Rare Brown Boobies discovered on the Channel Islands

VENTURA COUNTY, Calif. - A rare species of seabird known as the Brown Booby has been discovered nesting on the Channel Islands off the coast of Ventura County for the first time.

This discovery signifies a significant northward expansion of the Brown Booby's breeding range, which was previously believed to be confined to tropical or subtropical areas.

Biologists discovered four nests and 102 individual birds on Sutil Island off the southwest end of Santa Barbara Island during a survey on Nov. 3, 2017, according to a news release by Channel Islands National Park.

Adult birds appeared to be either incubating eggs or tending to young in the nests, according to the news release.

"This discovery, once again, demonstrates the importance of the Channel Islands as critical seabird habitat," said Channel Islands National Park Superintendent Russell Galipeau. "This makes for a total of 14 species of breeding seabirds, birds that rely upon the rich marine resources and the isolation of these offshore islands to provide food and undisturbed nesting grounds safe from predators."

Brown Boobies are known for making spectacular plunge dives from up to 50 feet high to feed on surface fish.

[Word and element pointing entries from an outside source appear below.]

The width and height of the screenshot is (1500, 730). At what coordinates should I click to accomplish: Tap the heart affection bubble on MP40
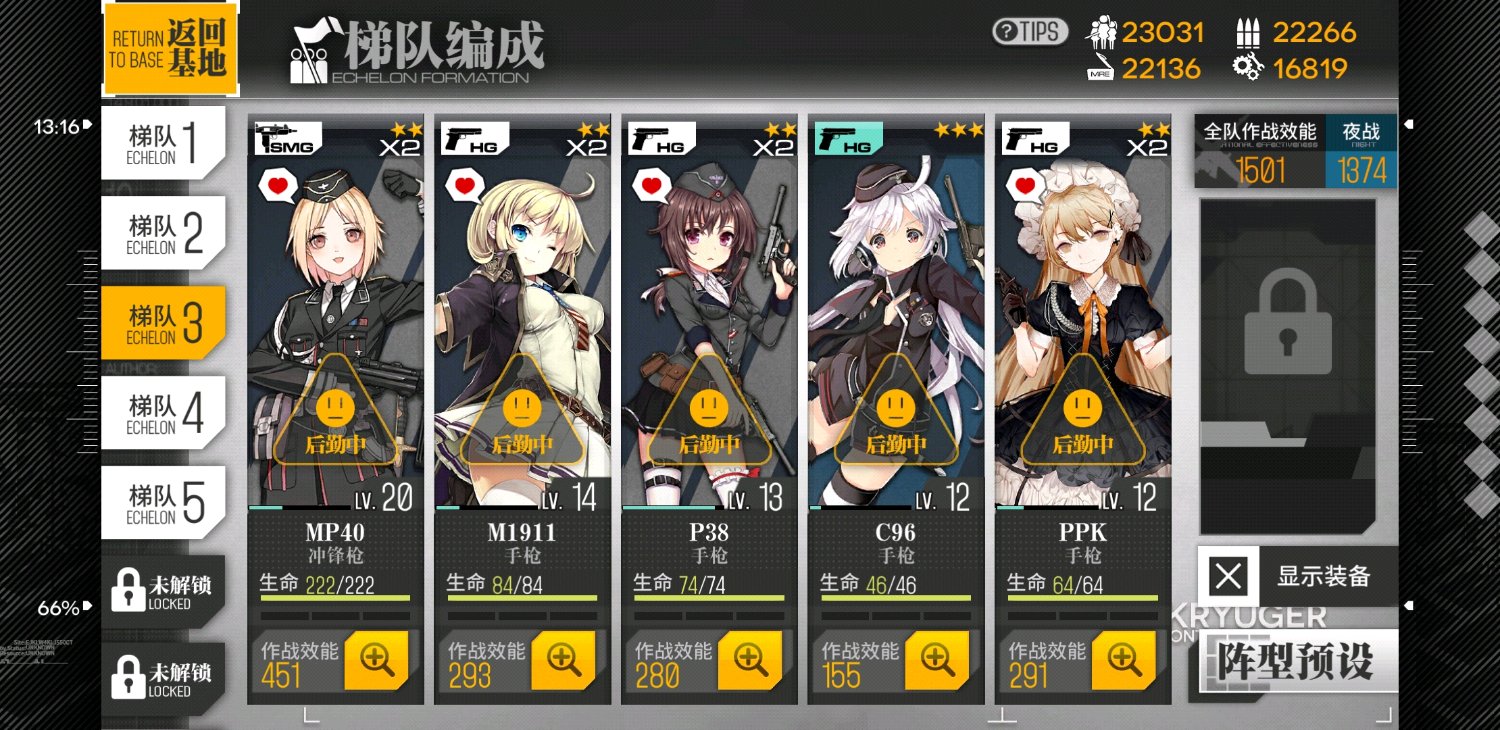point(277,186)
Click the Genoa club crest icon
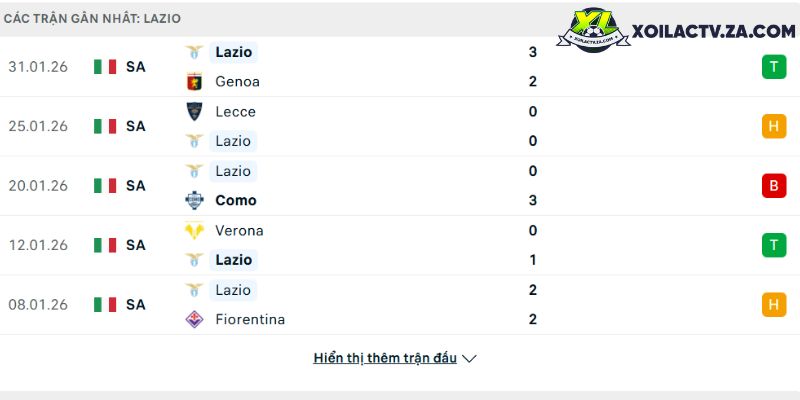This screenshot has width=800, height=400. [x=194, y=82]
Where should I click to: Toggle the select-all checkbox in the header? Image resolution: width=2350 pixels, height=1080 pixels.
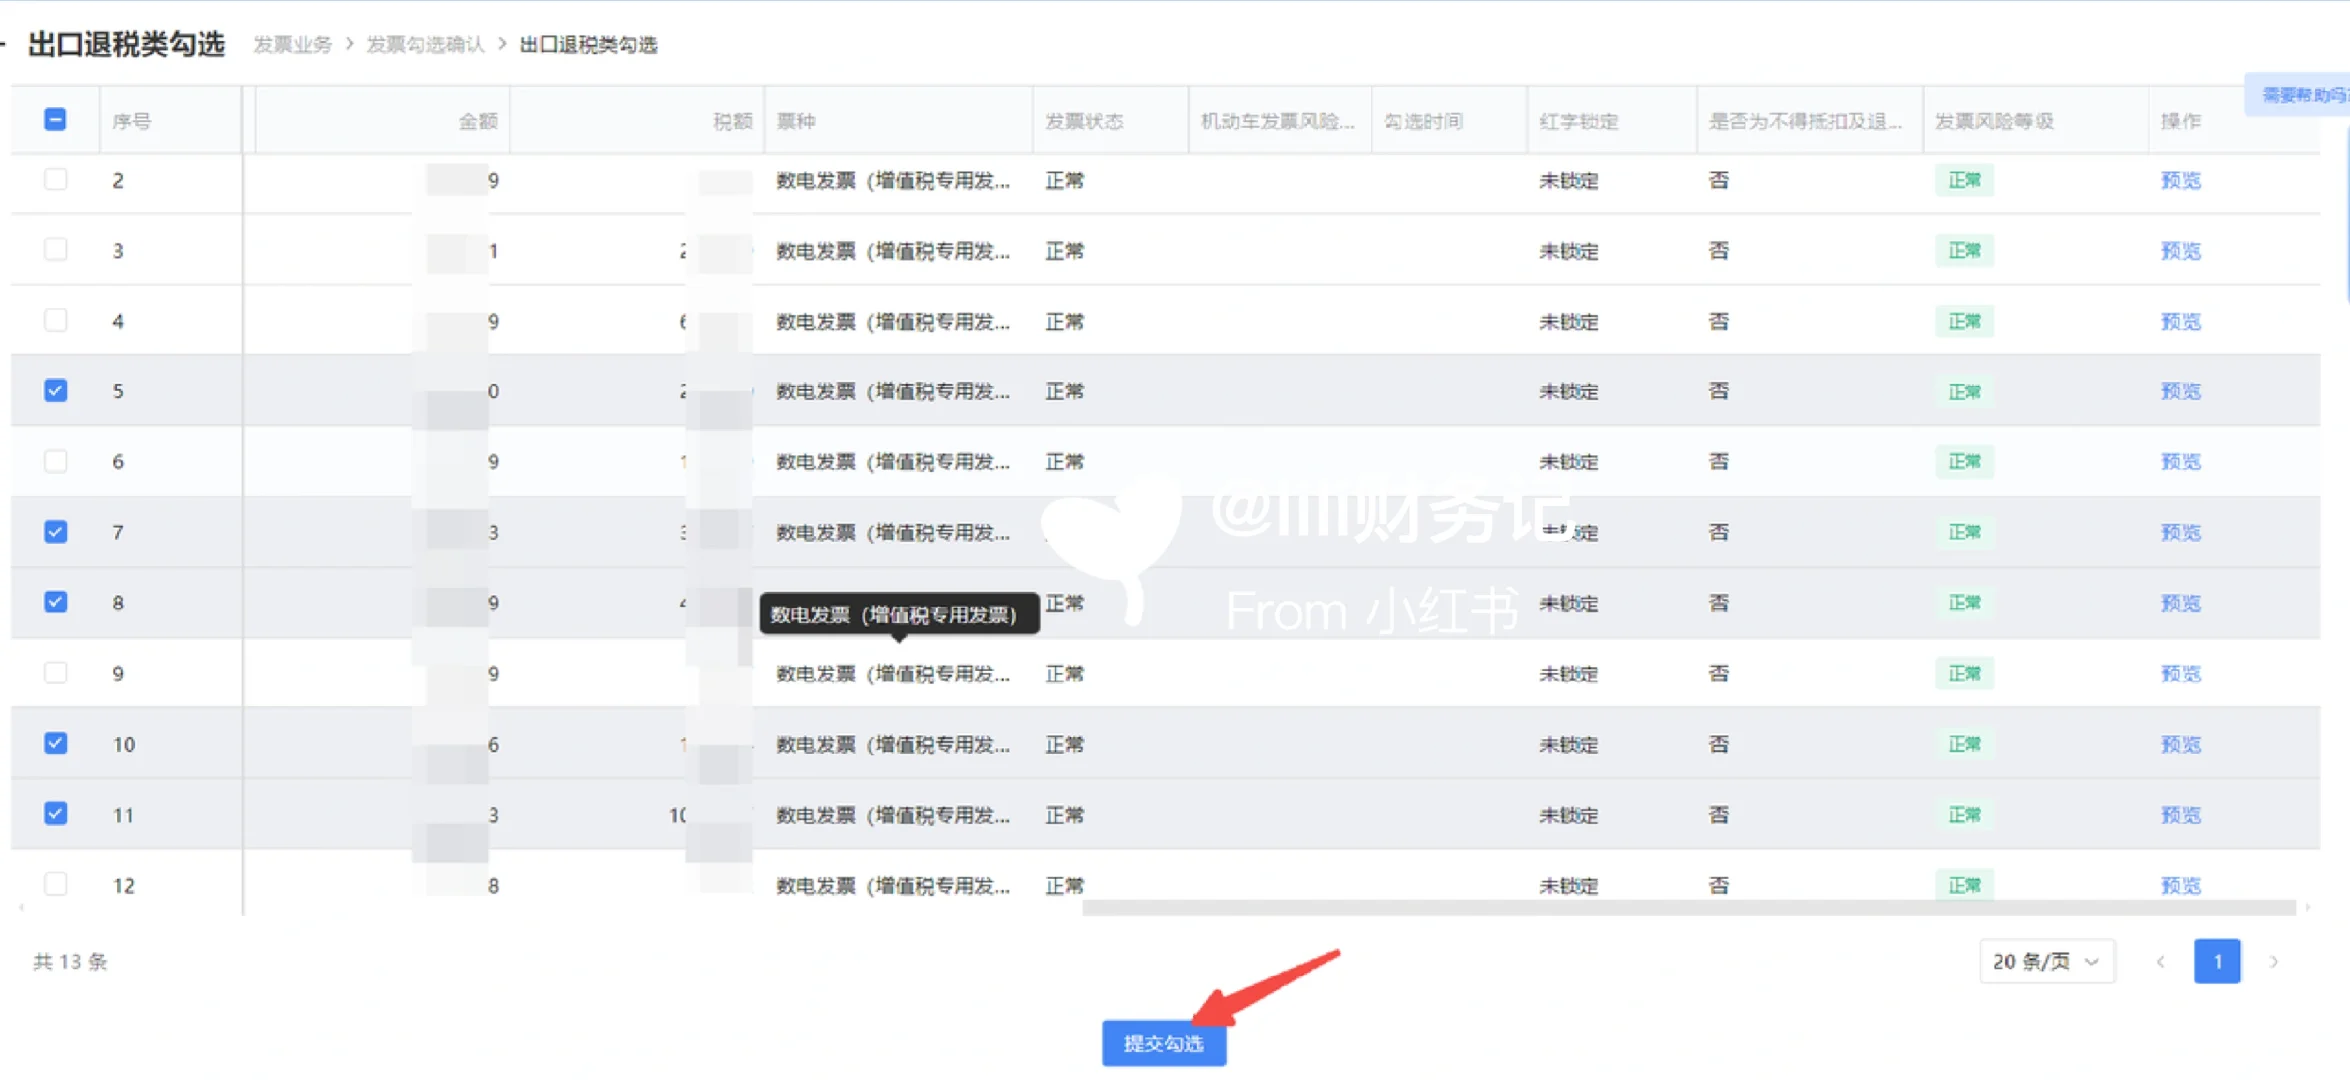tap(55, 118)

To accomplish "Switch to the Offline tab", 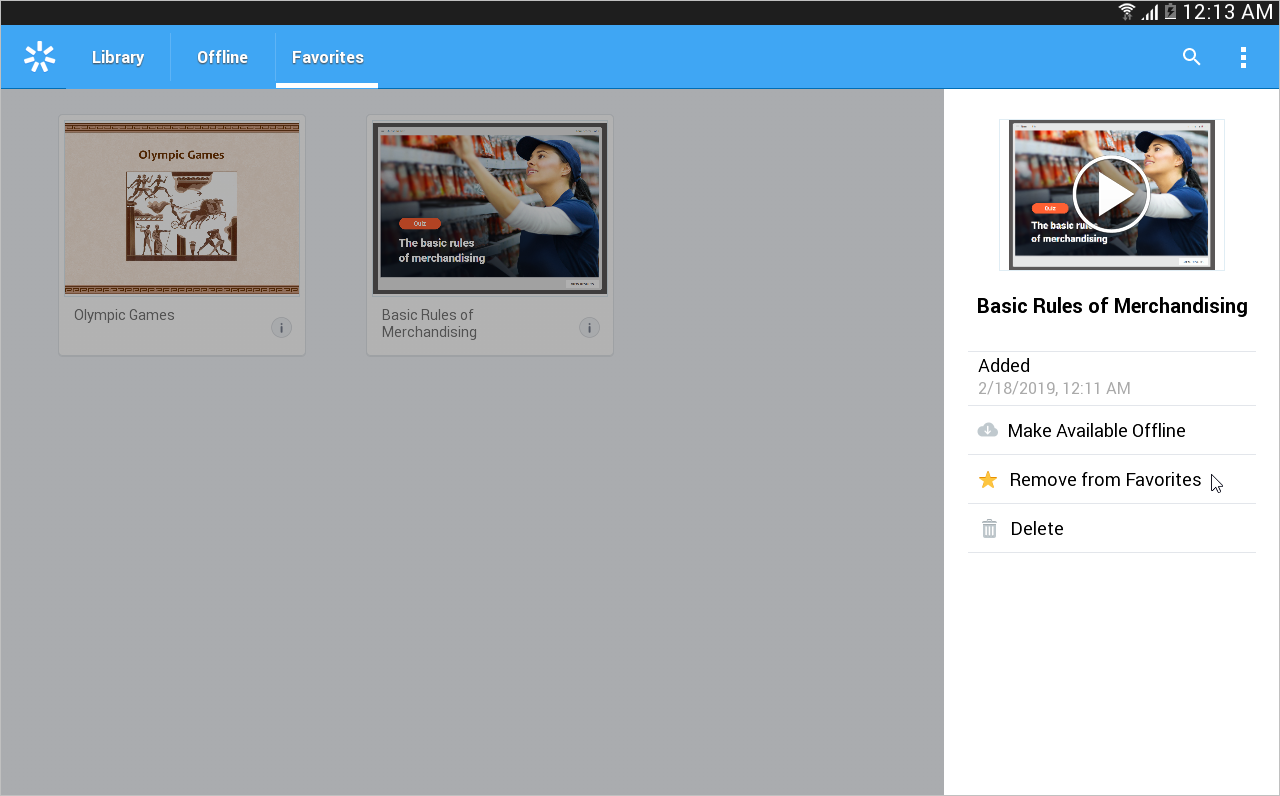I will 222,57.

They typically nest on islands, laying their eggs on the bare ground and making nests with sticks, rocks, bones, and vegetation for protection. Brown Boobies usually winter far out to sea, which is why this discovery is such an important find for biologists.

The seabird species appear to be extending their range northward since the 1990's when they first migrated to the Coronado Islands of Baja California from the Gulf of California and Pacific coast of Mexico.

"This expansion of their range coincides with shifts in oceanic conditions with warmer waters and changes in prey availability associated with recent El Nino events," read the Channel Islands National Park news release.

Biologists are in agreement that Brown Booby populations have declined over the years due to habitat degradation on islands where introduced predators have wreaked havoc during the birds' nesting period.